Rusya'dan Türkiye'ye: Üniversite şart değil, "meslek eğitimi" de var...
MESLEK EğıTıMı...
Temmuz 2009 Türkiyesi’nin gündeminde meslek lislerine üniveriste giriş sınavlarında uygulanan katsayının kaldırılması vardı. Konunun politik demogojisine girmek istemiyorum ama bilinen bir gerçek var ki o da Türkiye’deki işletmelerin en büyük sıkıntılarından birisi de eğitimli ara eleman bulunamamasıdır. ış hayatında öyle bazı işler vardır ki üniversite mezunlarını o işler için istihdam etme lüksü yoktur. Örneğin hazır giyim konfeksiyon işinde makinacı veya overlokcunun üniversite mezunu olmasını bekleyemezsiniz ama bu işler için alınacak elemanın biraz eğitimli olmalarını istersiniz. O nedenle az çok bu konularda eğitim almiş gençler yani meslek liseleri mezunları bu tür işler için tercih edilmektedir.
Geçtiğimiz yıl Koç Grubu “Meslek Lisesi-Memleket Meselesi “ diye bir projeye imza attı. Günümüz bilinçli tüketicisi artik sadece satın alacağı ürünün kalitesi ile veya fiyatı ile ilgilenmiyor, o ürünü yapan firmanın ne tür sosyal sorumluluklar aldığına da bakıyor. Firmalar da ürünlerin homojenleştiği bir dünyada farklılıklarını yer aldıkları sosyal sorumluluk projeleri ile ortaya koymaya çalışıyorlar. Tekfen-Tema işbirliği, Borusan ve bazı bankaların bünyelerinde finanse ettikleri senfoni gurupları, Efes Pilsen’in her yıl düzenlediği gençlik festivalleri, Türkcell’in etkinlikleri v.s bu projelerin güzel örneklerinden bazılarıdır.

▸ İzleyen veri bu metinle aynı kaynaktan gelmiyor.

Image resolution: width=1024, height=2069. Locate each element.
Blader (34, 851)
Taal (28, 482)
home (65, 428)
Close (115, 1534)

Koç Grubu da sosyal sorumluluk projeleri kapsamında çok güzel bir çalışma başlatmış oldu.
Birkaç yıl önce gönüllü olarak görev aldığım bir meslek kuruluşunda , yönetimdeki arkadaşlarımla birlikte sektörümüze eğitimli işçiler yetiştirmek üzere biz de bir meslek lisesi açma girişiminde bulunmuştuk. Bu konuda Milli Eğitim Bakanlığı ile işbirliğine girerek onların elinde bulunan eski döküntü binalardan birini alıp, okul olması için gerekli tadilatları yapmış, içini de bakanlığın tek tip projelerine uygun olarak tefriş ettikten sonra mesleğimizle ilgili küçük ama modern bir de atölye kurarak 4 yıllık meslek lisesini devreye koymuştuk. Milli Eğitimin atadığı öğretmenlere gerekli oryantasyon için sektörde eğitim vermiş, ayrıca meslekten emekli olmuş bir arkadaşımızı da tam zamanlı olarak okulda pratik eğitimden sorumlu hoca olarak istihdam etmiştik.

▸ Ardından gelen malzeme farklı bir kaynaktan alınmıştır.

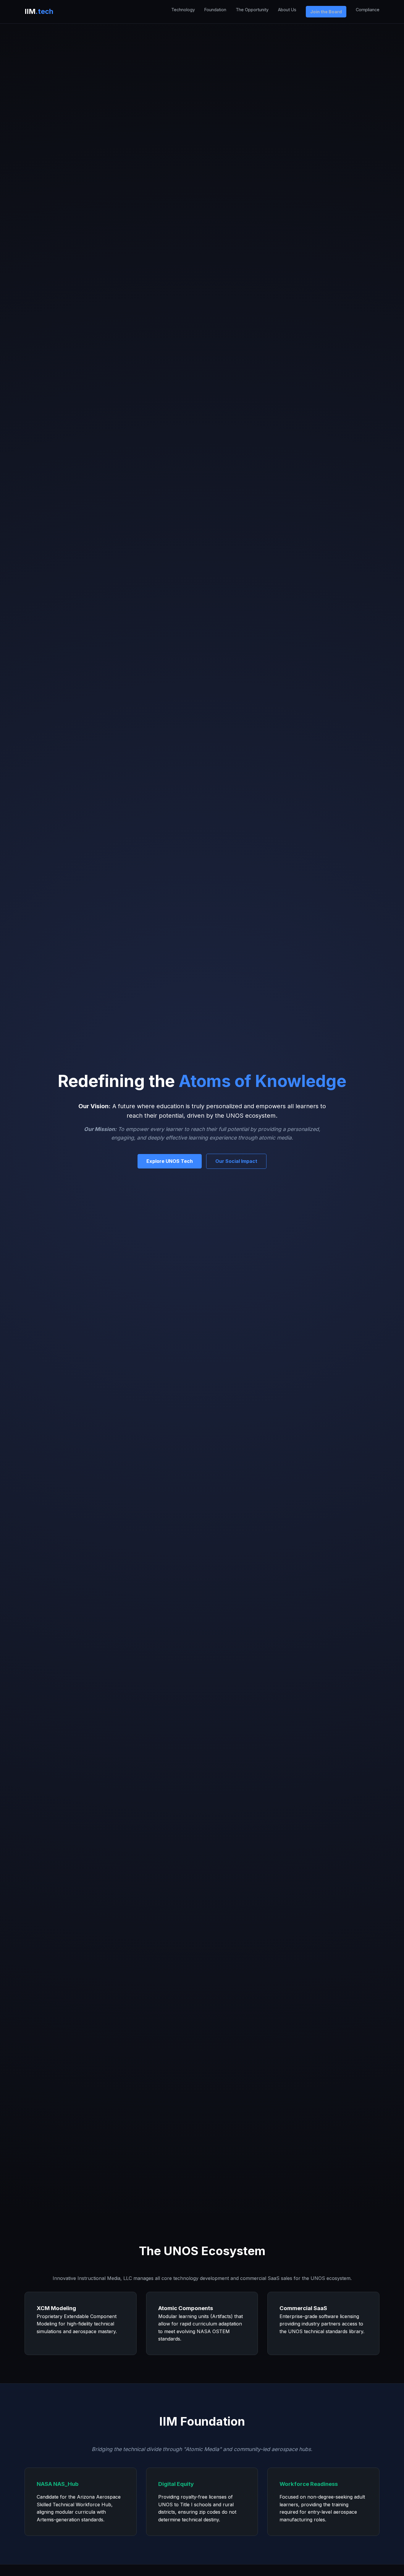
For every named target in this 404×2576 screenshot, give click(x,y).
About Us (287, 9)
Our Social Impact (236, 1161)
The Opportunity (252, 9)
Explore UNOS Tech (169, 1161)
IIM (39, 11)
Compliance (367, 9)
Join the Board (326, 11)
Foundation (215, 9)
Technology (183, 9)
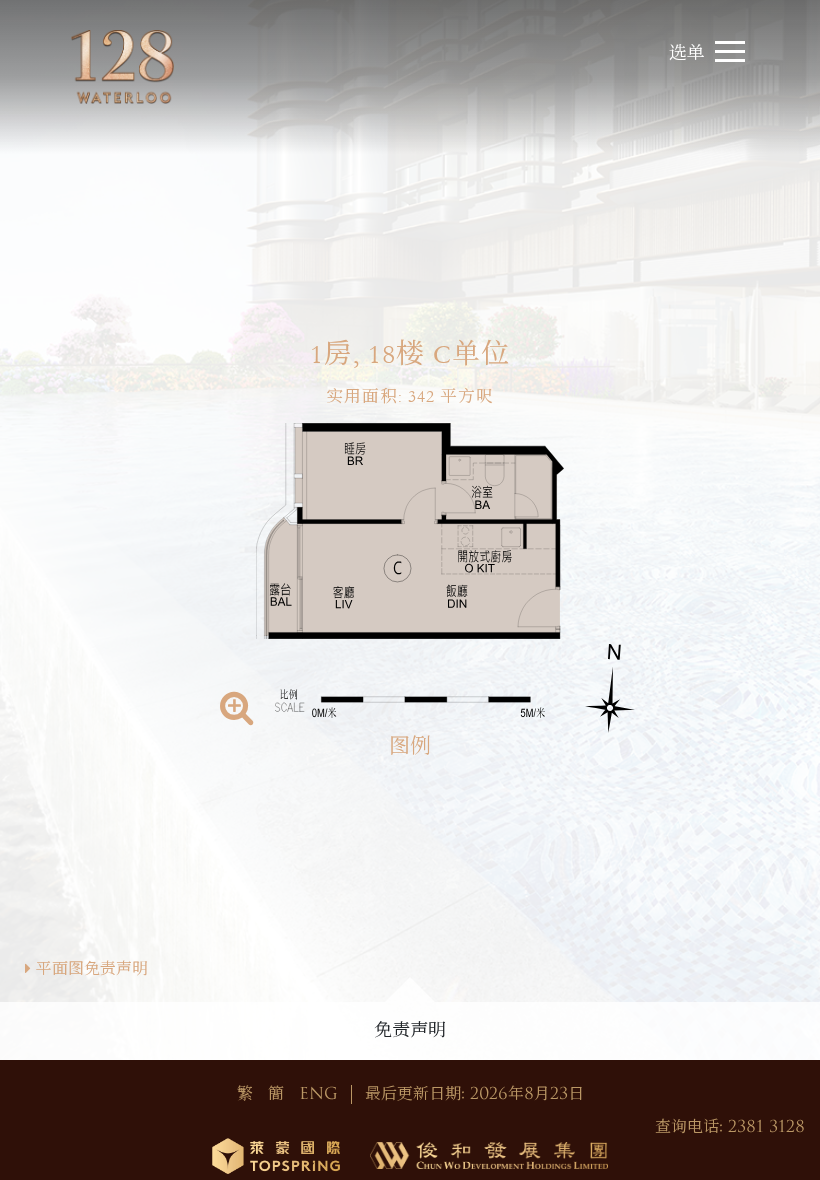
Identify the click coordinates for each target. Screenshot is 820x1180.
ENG (318, 1094)
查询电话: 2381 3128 (730, 1127)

Milli eğitim bakanliği ile birlikte hazırladığımız ders programlarında - ilk yıl; düz liseler gibi genel eğitim, -ikinci yıl; teorik mesleki eğitimi, -üçüncü yıl; atölye çalışmaları eğitimi verildikten sonra -son yılı da sektördeki firmalarda staj yaparak tamamliyorlar. Okulumuz mezunlarının büyük bir çoğunluğu staj yaptıkları fabrikalarda çalışmaya devam ettiler...
Bütün bunları niçin yazdım biliyor musunuz?
Rusya’da bizim işyerimizin bulunduğu 40 bin nüfuslu Bagarodsk şehrinde bir deri teknik okulu varmış. Geçen ay randevu alıp gidip okul müdürü ile tanıştım. Okul yaklaşık 120 yıl önce, 1890 yılında Çar II. Nikolay zamanında yüksek okul olarak kurulmuş. Bütün Rusya’ya deri teknisyeni yetiştirip yolluyorlarmış. Büyük devrimden sonra 1923 yılında Bagarodsk şehir ünvanını alınca deri okulu da Hafif sanayi Bakanliğına bağlı teknik eğitim veren bir okul haline gelmiş. 9.ncu sınftan itibaren öğrenci kabulüne başlamış, bu kez de SSCB deki tüm deri fabrikalari için teknik eleman yetiştirmişler, ikinci devrimde yani SSCB yıkılınca da Nijni Novogorad hükümeti okulu kendisine bağlayıp yaşatmaya çalışmış.
Okul deyip geçmeyin, küçük bir fabrika sayılır. Kullanılan malzemeler makinalar, deriler ve kimyasal malzemeler oldukca yüklü bir bütçeyi gerektiriyor. Başımızdan geçtiği için biliyorum bizim açmış olduğumuz okula Milli Eğitim Bakanlığından araç, gereç ve malzeme için mali destek gelmediği için her yıl malzeme alımı ve makinaların tamir bakımı için ciddi bir bütçe ayırıyoruz.
Deri Teknik okulu SSCB zamanında hafif sanayi bakanlığı bütçesinden geçinirken, şimdi Nijni Novogorad hükümet bütçesinden finanse edilmekteymiş.
Okula öğrenci kabulu sınav ile oluyor, önce Rusça dil sınavı, peşine matematik ve kimya sınavlarından başarılı olanlar okula kayıt olabiliyormuş. Okul öğretmenleri de buradan mezun olduktan sonra yüksek eğitimlerini tamamlayan kişilerden oluşuyor.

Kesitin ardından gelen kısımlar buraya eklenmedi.